The invention relates to apparatus for supporting a working platform on a pitched roof.
When roofs are being covered with shingles, or when it is necessary to gain access to roofs in order to replace shingles, it is desirable to be able to dispose adjacent the roof a horizontal working platform on which the roof workers can stand or kneel in order to carry out the necessary placement of shingles. However, supporting such a working platform is fraught with considerable difficulty. Hitherto, roof work has either been conducted from crawl ladders lying flat against the roof, such crawl ladders having at their upper ends a hook section which engages the roof cap, or large scaffolding frameworks have been fixed to the roof, such scaffoldings usually extending across both sides of the roof in order to ensure that they cannot move relative thereto. Whilst crawl ladders are light in weight and can be rapidly placed in position or moved from one working location to another, on very large or steep roofs it may be difficult to provide a ladder of sufficient length which is easily manhandled and it may also be difficult to retain the ladder in position on very steep roofs. Furthermore, from a crawl ladder a worker can only reach a very limited area of the roof, so that it is necessary to move the crawl ladder frequently, and crawl ladders do not provide any suitable place for storing a stack of shingles prior to placing them on the roof. Permanent scaffolding allows ready access to large roof areas, but the erection and dismantling of such scaffolding is very labor-intensive and costly, so that the labor costs in erecting and dismantling the scaffolding may constitute a substantial proportion of a reroofing job. Where only a small proportion of the shingles on a large roof have to be replaced, for example because of storm damage, it is economically impractical to erect permanent scaffolding which will afford access to all the damaged shingles scattered over the entire roof. Finally, the weight of permanent scaffolding may present a problem since the shingles used on most roofs are not very strong and may be damaged by the weight of the scaffolding.
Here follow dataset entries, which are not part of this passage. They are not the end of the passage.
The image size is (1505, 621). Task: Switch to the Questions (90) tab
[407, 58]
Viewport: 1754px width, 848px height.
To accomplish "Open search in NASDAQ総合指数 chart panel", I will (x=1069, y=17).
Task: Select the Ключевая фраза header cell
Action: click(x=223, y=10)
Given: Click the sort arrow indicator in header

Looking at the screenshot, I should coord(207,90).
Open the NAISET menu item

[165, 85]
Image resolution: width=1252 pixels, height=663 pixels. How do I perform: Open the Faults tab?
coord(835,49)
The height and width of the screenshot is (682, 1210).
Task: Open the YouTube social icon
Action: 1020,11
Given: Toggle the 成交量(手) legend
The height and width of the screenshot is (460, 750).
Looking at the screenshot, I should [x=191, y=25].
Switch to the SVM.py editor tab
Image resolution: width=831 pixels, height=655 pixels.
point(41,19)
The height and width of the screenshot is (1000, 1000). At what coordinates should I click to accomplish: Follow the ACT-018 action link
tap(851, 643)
There is thus a need for some way of supporting a working platform on a pitched roof which would provide a large platform, thus providing access to a large section of the roof, but which is suffficiently light in weight not to present any danger of damage to the roof and to be easily manhandled onto the roof. In addition, it is desirable that such a working platform provide sufficient storage space to enable one or more bundles of shingles, tools or other equipment to be stored close at hand for a worker who is covering a roof. Moreover, because such apparatus may be used on roofs having differing pitches, it is desirable that a way be provided of keeping the working platform accurately horizontal regardless of the pitch of the roof. This invention provides such an apparatus.